Tutorial
We’ll show here how to explain molecular property prediction tasks without access to the gradients or any properties of a molecule. To set-up this activity, we need a black box model. We’ll use something simple here – the model is classifier that says if a molecule has an alcohol (1) or not (0). Let’s implement this model first
from rdkit import Chem
from rdkit.Chem.Draw import IPythonConsole
# set-up rdkit drawing preferences
IPythonConsole.ipython_useSVG = True
IPythonConsole.drawOptions.drawMolsSameScale = False
def model(smiles):
mol = Chem.MolFromSmiles(smiles)
match = mol.GetSubstructMatches(Chem.MolFromSmarts("[O;!H0]"))
return 1 if match else 0
Let’s now try it out on some molecules
smi = "CCCCCCO"
print("f(s)", model(smi))
Chem.MolFromSmiles(smi)
f(s) 1
smi = "OCCCCCCO"
print("f(s)", model(smi))
Chem.MolFromSmiles(smi)
f(s) 1
smi = "c1ccccc1"
print("f(s)", model(smi))
Chem.MolFromSmiles(smi)
f(s) 0
Counterfacutal explanations
Let’s now explain the model - pretending we don’t know how it works - using counterfactuals
import exmol
instance = "CCCCCCO"
space = exmol.sample_space(instance, model, batched=False)
cfs = exmol.cf_explain(space, 1)
exmol.plot_cf(cfs)

We can see that removing the alcohol is the smallest change to affect the prediction of this molecule. Let’s see the space and look at where these counterfactuals are.
exmol.plot_space(space, cfs)

Explain using substructures
Now we’ll try to explain our model using substructures.
exmol.lime_explain(space)
exmol.plot_descriptors(space)
SMARTS annotations for MACCS descriptors were created using SMARTSviewer (smartsview.zbh.uni-hamburg.de, Copyright: ZBH, Center for Bioinformatics Hamburg) developed by K. Schomburg et. al. (J. Chem. Inf. Model. 2010, 50, 9, 1529–1535)

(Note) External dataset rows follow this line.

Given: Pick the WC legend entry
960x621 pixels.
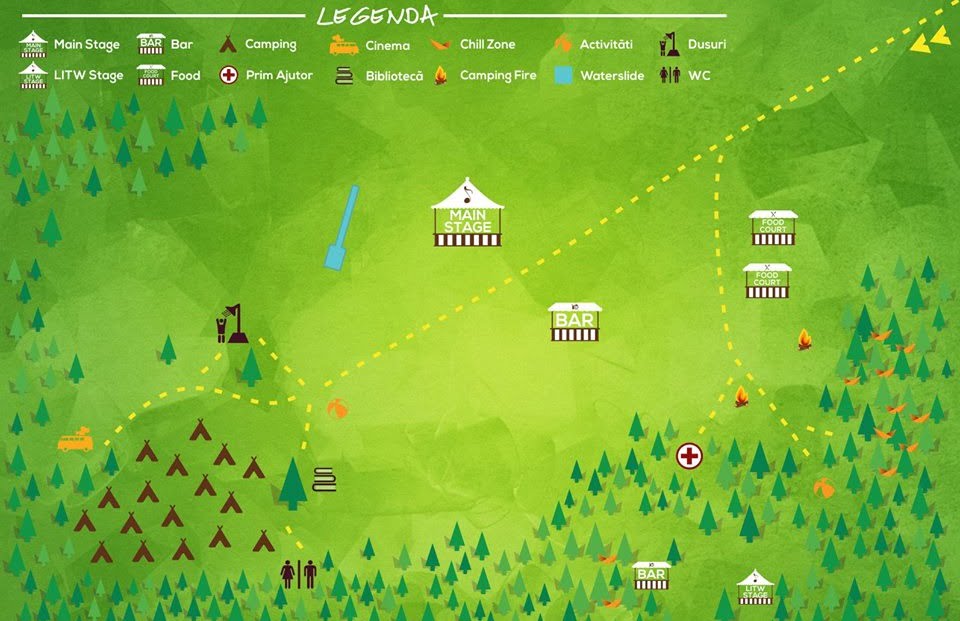Looking at the screenshot, I should click(x=685, y=75).
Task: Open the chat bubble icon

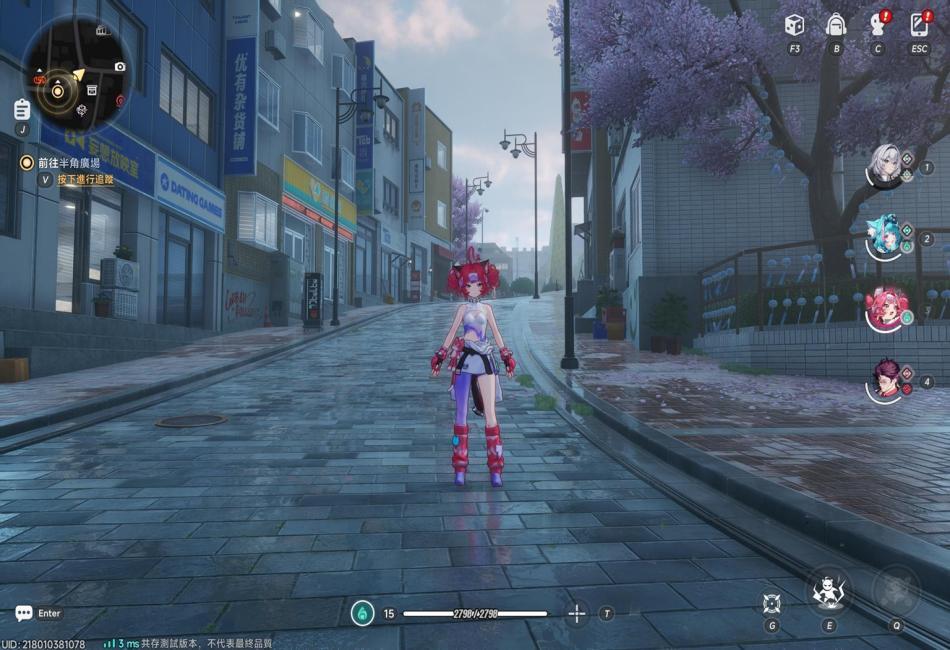Action: click(x=24, y=613)
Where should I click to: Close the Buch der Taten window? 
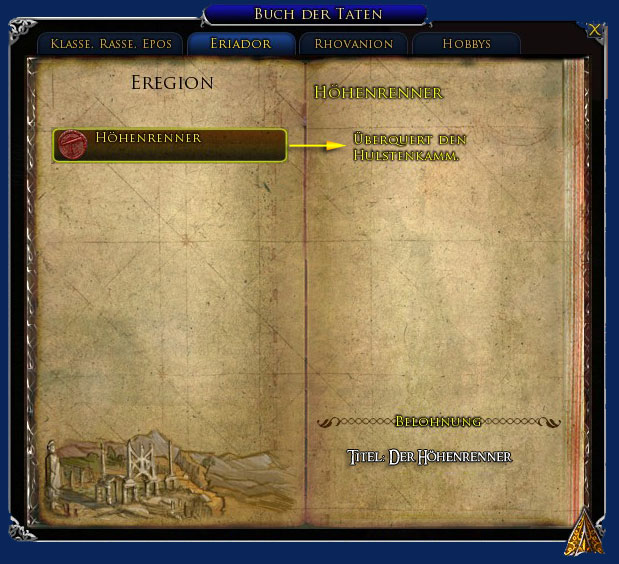coord(595,30)
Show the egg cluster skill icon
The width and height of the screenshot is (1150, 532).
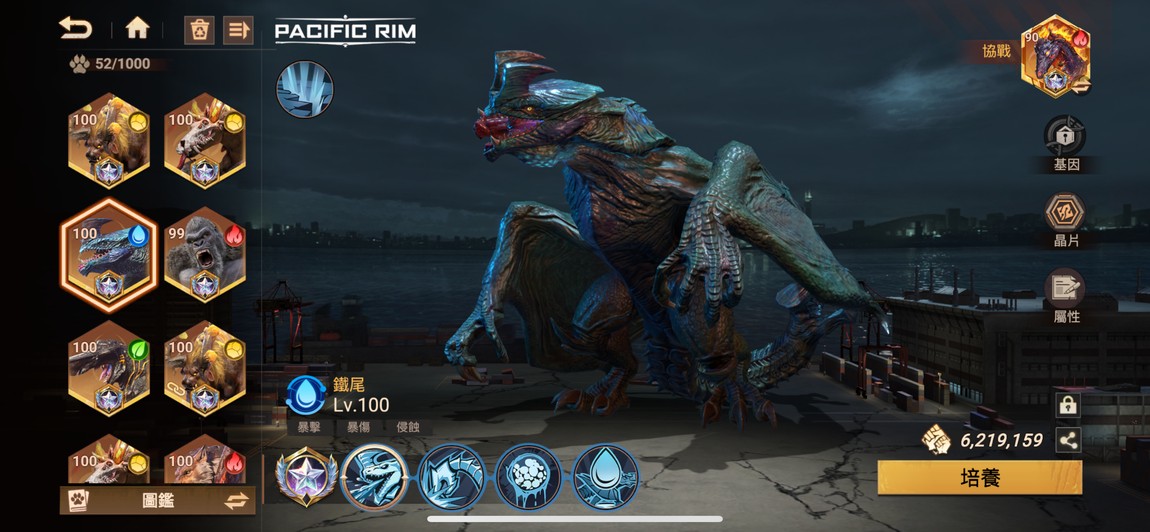[528, 477]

This seems like a pretty clear explanation. Let’s take a look at using substructures that are present in the molecule
import skunk
exmol.lime_explain(space, descriptor_type="ECFP")
svg = exmol.plot_descriptors(space, return_svg=True)
skunk.display(svg)
svg = exmol.plot_utils.similarity_map_using_tstats(space[0], return_svg=True)
skunk.display(svg)
We can see that most of the model is explained from the presence of the alcohol group - as expected.
Text
We can prepare a natural language summary of these results using exmol
:
exmol.lime_explain(space, descriptor_type="ECFP")
e = exmol.text_explain(space)
for ei in e:
print(ei[0], end="")
Is there primary alcohol? Yes and this is positively correlated with property. This is very important for the property
To prepare the natural language summary, we need to convert to a prompt that a model like GPT-3 can parse. Insert the output below into a language model to get a summary.
Or you can pass it directly, by installing the langchain
package and setting-up an openai key
print(exmol.text_explain_generate(e, property_name="active"))
The presence of a primary alcohol group in the molecule is crucial for its "active" property. This functional group is positively correlated with the activity, suggesting that it plays a significant role in the molecule's interaction with its target. The hydroxyl group in the primary alcohol can participate in hydrogen bonding, enhancing the molecule's solubility and facilitating its interaction with biological systems. If the primary alcohol were absent, the molecule might exhibit reduced solubility and diminished ability to form hydrogen bonds, negatively impacting its active property. Thus, the primary alcohol is a key structural feature that significantly contributes to the molecule's activity.